Requirements: Pick out every line of the records below that contains the string "link", and copy each one.

Data rows:
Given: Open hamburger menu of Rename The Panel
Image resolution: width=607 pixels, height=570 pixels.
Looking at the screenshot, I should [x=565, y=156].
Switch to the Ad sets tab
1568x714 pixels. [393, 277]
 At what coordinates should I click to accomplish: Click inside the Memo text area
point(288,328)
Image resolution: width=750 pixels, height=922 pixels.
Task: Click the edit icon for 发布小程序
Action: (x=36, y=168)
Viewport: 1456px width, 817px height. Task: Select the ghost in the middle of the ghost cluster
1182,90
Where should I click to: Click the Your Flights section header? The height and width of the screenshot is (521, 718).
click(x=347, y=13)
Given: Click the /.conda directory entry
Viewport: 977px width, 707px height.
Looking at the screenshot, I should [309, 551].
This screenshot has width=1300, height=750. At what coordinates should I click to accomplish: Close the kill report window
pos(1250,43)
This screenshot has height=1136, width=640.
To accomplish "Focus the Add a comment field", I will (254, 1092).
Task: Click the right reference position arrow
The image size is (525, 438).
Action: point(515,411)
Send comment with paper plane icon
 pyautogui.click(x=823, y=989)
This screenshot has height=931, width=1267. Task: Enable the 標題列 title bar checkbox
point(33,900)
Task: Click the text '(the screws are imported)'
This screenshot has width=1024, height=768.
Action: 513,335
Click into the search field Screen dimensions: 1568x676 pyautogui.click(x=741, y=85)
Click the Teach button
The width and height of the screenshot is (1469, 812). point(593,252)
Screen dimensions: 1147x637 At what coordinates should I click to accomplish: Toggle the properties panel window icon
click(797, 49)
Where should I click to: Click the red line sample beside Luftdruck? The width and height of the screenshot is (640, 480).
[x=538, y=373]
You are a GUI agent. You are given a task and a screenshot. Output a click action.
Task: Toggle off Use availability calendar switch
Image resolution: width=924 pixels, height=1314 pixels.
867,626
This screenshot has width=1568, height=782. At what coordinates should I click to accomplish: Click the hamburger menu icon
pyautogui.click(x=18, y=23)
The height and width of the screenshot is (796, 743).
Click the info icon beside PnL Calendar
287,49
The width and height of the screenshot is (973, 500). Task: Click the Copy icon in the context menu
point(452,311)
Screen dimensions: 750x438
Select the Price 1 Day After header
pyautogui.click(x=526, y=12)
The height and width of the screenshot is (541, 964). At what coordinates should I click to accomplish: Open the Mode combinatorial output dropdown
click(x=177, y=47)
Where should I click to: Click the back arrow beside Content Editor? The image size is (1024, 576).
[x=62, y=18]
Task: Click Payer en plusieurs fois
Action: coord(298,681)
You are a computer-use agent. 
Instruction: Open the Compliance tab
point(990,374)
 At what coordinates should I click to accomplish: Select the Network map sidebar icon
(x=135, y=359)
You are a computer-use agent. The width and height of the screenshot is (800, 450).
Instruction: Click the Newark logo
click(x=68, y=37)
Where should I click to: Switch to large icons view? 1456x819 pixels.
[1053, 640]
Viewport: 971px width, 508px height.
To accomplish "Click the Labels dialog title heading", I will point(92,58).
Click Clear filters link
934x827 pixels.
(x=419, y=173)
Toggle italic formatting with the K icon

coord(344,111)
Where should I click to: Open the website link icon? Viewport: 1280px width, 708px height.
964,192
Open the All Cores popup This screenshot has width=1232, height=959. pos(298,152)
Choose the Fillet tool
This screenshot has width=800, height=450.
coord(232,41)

Written response:
Click Clear filters link
Where should I click to: Open the website link icon? Viewport: 1280px width, 708px height.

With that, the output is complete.